Two days ago, I taxied to another nearby coastal town, Peniche, a gritty, fishing town built on a large rock jutting into the Atlantic Ocean and a favourite surfer’s destination. I knew that it was nothing like the other two, though it is a cobbled ancient town. An island filled with beach and birds sits a short boat ride away. What a strange and unsettling contrast I feel here. I wouldn’t recommend it to anyone as it has found a dubious distinction of being my second-most disliked spot in the world; next to Split, Croatia, where I could still feel the old Roman Emporer Diocletian’s negative vibrations. Peniche is a penitentiary town where political dissidents were imprisoned just down the street in the huge and forbidding old fort. Maybe that’s part of the problem along with a total lack of style and grace in its construction.
But mainly, it’s just too doggone noisy! The Portuguese are talkers, alright…fast and loud and simultaneously. Well, put bunches of them together in a tiny walled town with no soil, grass or trees to absorb the clatter; and six senior citizen husbands and wives can sound like a mob of sixty when they stop to gossip right below your balcony. Add to that, three little boys and a basketball, running and screaming down the lane, plus the motorcycles that regularly rip past, and you have a recipe for a strong desire to get out of town. I haven’t even mentioned how noisy this Welcome Hostel is, in general, and especially, due to a 2 a.m. songfest on our rooftop last night; nor the jam-packed restaurant at noon today, full of Portugal’s finest volume talkers and three kids drinking high-fructose soft drinks. These are the moments best forgotten as quickly as possible.

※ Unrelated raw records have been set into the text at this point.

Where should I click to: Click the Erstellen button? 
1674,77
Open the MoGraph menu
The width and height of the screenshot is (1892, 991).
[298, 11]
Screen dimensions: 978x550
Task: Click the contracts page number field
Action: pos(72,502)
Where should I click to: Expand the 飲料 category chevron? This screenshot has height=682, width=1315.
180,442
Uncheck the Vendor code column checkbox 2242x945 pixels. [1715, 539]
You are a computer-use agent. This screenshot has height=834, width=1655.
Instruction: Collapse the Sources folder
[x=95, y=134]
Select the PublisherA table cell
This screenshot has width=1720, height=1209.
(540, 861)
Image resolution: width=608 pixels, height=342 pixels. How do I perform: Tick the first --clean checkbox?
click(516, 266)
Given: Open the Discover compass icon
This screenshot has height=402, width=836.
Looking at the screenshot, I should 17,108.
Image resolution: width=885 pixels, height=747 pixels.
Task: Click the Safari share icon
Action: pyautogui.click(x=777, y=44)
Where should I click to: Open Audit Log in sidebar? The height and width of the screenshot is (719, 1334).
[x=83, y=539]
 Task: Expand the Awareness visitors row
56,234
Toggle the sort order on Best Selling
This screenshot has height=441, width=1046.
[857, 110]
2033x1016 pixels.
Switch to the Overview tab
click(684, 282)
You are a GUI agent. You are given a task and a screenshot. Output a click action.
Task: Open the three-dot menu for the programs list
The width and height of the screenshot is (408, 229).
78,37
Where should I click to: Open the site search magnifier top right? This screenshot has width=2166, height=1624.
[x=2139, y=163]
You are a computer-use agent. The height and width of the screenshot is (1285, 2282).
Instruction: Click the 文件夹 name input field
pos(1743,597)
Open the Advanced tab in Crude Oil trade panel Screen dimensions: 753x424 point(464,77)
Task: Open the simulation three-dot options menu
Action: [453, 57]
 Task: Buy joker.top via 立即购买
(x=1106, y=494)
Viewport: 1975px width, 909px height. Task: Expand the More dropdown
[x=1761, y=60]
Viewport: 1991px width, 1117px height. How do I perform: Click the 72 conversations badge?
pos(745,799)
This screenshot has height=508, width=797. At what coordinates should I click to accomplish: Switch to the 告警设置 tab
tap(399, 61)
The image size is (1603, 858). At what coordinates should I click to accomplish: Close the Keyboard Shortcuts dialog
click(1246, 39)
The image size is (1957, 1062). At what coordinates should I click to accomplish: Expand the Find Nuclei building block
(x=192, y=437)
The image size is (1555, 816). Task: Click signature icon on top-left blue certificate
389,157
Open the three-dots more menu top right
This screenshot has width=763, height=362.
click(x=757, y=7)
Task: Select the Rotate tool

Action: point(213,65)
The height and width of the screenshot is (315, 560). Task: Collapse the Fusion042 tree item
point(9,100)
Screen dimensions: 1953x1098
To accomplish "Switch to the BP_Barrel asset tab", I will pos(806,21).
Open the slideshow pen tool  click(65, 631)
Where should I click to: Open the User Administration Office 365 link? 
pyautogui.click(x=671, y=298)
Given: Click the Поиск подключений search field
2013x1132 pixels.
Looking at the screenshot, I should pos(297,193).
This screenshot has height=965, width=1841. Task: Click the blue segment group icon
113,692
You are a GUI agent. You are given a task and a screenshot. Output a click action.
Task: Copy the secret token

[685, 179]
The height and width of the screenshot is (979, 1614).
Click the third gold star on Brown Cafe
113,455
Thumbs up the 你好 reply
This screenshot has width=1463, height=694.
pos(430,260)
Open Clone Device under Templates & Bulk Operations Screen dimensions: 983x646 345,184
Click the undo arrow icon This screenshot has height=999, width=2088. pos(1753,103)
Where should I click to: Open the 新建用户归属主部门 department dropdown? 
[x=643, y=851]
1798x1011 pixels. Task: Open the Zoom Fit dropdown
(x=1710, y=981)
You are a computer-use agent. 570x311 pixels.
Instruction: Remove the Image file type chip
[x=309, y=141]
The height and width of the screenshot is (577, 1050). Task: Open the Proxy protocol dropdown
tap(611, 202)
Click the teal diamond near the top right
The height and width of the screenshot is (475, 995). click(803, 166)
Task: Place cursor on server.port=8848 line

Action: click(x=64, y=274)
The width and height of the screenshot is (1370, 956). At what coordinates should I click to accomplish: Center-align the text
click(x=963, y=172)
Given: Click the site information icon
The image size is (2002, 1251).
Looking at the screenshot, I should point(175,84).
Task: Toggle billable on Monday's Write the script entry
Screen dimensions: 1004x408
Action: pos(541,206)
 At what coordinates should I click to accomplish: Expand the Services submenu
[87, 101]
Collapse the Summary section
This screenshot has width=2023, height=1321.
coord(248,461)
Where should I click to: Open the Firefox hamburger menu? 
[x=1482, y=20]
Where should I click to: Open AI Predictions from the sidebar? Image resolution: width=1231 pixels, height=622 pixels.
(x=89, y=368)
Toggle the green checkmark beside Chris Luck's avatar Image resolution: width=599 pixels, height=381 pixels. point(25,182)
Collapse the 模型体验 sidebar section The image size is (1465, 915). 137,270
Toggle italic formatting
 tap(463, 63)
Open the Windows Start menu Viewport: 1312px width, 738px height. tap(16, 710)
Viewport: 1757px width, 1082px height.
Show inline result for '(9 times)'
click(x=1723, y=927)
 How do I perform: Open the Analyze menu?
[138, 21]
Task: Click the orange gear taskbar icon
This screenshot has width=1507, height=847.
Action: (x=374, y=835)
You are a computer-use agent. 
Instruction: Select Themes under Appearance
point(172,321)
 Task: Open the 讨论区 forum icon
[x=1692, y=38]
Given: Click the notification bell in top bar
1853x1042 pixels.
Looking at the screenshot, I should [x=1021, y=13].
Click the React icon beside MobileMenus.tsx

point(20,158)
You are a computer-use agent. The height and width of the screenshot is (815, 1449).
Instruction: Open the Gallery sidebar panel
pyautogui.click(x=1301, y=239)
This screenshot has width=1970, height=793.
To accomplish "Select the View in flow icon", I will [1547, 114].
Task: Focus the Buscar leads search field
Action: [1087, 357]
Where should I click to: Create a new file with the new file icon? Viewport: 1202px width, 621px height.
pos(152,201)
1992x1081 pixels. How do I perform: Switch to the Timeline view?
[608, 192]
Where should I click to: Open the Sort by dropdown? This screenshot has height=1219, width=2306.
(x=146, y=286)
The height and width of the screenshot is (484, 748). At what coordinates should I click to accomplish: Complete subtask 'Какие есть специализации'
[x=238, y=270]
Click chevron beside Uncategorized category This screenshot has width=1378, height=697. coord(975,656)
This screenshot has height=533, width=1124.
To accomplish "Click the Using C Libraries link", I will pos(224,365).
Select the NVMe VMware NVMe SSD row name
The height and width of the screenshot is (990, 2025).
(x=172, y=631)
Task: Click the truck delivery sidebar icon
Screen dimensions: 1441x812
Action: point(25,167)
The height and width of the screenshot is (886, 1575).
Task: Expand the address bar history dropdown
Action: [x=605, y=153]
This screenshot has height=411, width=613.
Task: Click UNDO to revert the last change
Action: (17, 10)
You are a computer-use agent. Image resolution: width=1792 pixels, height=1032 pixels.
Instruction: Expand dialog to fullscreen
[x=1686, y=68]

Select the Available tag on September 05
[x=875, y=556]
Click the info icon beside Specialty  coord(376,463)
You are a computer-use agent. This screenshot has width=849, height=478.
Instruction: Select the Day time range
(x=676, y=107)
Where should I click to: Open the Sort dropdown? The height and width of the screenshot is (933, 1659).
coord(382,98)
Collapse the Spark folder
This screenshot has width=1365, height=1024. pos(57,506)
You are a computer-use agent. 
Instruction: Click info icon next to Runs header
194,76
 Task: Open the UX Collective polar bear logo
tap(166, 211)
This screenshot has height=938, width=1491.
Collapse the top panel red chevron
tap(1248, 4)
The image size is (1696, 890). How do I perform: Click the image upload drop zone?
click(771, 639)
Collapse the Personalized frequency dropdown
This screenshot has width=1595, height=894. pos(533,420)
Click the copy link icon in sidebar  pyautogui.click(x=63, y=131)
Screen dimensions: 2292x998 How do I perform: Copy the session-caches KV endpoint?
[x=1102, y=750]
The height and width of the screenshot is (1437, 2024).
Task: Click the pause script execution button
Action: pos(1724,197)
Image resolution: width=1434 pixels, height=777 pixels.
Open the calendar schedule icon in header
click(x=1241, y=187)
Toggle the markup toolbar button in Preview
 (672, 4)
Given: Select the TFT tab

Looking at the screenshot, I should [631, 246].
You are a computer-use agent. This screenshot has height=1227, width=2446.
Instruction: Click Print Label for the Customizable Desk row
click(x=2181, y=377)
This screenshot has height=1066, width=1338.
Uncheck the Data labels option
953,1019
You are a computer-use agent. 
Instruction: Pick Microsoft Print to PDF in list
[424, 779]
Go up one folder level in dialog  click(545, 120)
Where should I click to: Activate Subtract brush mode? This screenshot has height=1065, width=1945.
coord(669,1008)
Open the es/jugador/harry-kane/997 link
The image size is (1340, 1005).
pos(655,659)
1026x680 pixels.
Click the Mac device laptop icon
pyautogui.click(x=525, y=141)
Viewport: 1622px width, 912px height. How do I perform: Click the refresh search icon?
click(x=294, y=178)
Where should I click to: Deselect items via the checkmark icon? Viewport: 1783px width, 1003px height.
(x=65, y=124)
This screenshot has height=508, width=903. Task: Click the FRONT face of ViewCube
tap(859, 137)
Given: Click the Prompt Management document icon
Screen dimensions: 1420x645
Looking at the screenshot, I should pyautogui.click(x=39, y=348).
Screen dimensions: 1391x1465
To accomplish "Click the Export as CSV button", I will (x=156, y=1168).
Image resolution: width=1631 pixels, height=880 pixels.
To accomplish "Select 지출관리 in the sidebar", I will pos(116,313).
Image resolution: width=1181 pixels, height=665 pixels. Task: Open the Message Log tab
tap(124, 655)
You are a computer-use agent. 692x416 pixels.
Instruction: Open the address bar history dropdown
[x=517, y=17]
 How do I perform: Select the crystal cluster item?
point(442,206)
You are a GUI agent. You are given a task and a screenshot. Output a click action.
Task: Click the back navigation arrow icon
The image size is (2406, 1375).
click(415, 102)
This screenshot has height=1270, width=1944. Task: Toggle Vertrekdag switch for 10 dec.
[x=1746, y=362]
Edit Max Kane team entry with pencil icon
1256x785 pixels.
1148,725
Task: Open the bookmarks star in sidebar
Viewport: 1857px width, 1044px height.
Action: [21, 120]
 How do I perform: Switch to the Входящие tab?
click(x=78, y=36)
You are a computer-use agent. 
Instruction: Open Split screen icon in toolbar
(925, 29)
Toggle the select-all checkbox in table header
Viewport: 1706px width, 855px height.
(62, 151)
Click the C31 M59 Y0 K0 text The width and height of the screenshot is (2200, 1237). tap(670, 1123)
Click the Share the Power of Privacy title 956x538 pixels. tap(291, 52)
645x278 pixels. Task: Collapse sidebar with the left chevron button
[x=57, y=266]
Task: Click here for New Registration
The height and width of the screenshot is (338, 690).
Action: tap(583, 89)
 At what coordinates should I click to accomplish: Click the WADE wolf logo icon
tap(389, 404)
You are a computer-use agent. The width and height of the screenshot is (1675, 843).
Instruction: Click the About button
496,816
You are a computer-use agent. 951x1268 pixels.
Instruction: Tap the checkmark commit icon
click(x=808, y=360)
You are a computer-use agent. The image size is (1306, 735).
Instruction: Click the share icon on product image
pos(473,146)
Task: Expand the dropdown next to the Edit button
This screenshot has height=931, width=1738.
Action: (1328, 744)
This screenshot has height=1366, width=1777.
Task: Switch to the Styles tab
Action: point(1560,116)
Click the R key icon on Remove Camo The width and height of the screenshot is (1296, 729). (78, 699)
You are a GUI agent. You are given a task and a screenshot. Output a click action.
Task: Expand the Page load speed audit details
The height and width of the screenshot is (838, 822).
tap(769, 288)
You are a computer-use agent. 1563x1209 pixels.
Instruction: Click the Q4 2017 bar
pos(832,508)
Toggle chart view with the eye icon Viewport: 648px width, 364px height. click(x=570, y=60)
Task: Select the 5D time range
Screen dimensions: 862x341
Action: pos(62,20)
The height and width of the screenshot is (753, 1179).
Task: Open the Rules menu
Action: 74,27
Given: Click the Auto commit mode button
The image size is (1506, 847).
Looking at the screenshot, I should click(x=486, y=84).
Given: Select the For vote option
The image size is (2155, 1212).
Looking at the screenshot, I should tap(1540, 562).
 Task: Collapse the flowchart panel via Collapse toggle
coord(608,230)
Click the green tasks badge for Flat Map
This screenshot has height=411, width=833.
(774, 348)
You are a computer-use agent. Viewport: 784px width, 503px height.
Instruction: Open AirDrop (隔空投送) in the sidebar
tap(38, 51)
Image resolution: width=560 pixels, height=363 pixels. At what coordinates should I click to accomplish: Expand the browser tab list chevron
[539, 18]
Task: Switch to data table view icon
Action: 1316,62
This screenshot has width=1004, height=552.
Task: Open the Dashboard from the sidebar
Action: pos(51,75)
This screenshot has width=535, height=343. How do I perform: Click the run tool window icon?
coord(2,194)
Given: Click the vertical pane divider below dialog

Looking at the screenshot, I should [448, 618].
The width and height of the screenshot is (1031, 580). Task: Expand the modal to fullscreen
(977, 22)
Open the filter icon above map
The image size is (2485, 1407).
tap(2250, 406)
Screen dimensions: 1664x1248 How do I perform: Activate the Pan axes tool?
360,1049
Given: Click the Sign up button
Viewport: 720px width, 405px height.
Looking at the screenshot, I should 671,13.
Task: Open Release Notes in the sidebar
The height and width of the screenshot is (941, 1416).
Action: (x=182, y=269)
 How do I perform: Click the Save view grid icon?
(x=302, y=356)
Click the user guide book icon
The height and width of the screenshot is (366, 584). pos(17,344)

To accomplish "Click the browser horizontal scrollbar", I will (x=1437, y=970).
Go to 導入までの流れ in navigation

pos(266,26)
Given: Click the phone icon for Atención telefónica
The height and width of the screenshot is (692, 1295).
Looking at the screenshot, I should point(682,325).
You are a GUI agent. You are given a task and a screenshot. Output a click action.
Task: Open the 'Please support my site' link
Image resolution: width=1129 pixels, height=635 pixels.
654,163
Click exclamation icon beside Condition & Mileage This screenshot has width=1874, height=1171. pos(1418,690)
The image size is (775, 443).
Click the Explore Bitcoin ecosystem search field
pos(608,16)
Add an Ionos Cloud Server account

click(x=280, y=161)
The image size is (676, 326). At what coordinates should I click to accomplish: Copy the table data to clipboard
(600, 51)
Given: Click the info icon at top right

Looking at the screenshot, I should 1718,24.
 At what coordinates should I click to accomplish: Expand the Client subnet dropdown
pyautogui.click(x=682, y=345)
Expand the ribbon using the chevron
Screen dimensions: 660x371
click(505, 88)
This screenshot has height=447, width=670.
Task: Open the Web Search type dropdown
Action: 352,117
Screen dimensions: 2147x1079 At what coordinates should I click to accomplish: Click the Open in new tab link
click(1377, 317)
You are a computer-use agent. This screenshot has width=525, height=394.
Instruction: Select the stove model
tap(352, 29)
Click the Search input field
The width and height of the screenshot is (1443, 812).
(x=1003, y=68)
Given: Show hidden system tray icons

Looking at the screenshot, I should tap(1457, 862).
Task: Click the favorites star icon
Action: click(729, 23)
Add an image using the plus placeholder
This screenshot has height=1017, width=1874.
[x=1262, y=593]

There are a large number of empty condominiums in the more modern side of Peniche, built just before the recent global recession. I’m sure they are a bargain price right now. My advice: come here in person and make sure you can stand to live in or near this town before signing on. There’s no obvious fix for a distinct lack of charm. Oh yes, I’m only a block away from the offices of the Communist Party of Portugal, red flag and all.
Tomorrow I’ll travel on to Coimbra, home of the oldest university in Portugal, reputed to be the inspiration for J.K. Rowling’s Harry Potter school. It won’t be in session yet, so I’m hoping that the town will be quieter than little Peniche has been for me.
“Ya win some, ‘ya lose some,” and to be fair, Peniche isn’t trying to be a tourist town. Surfer Dudes like it just fine.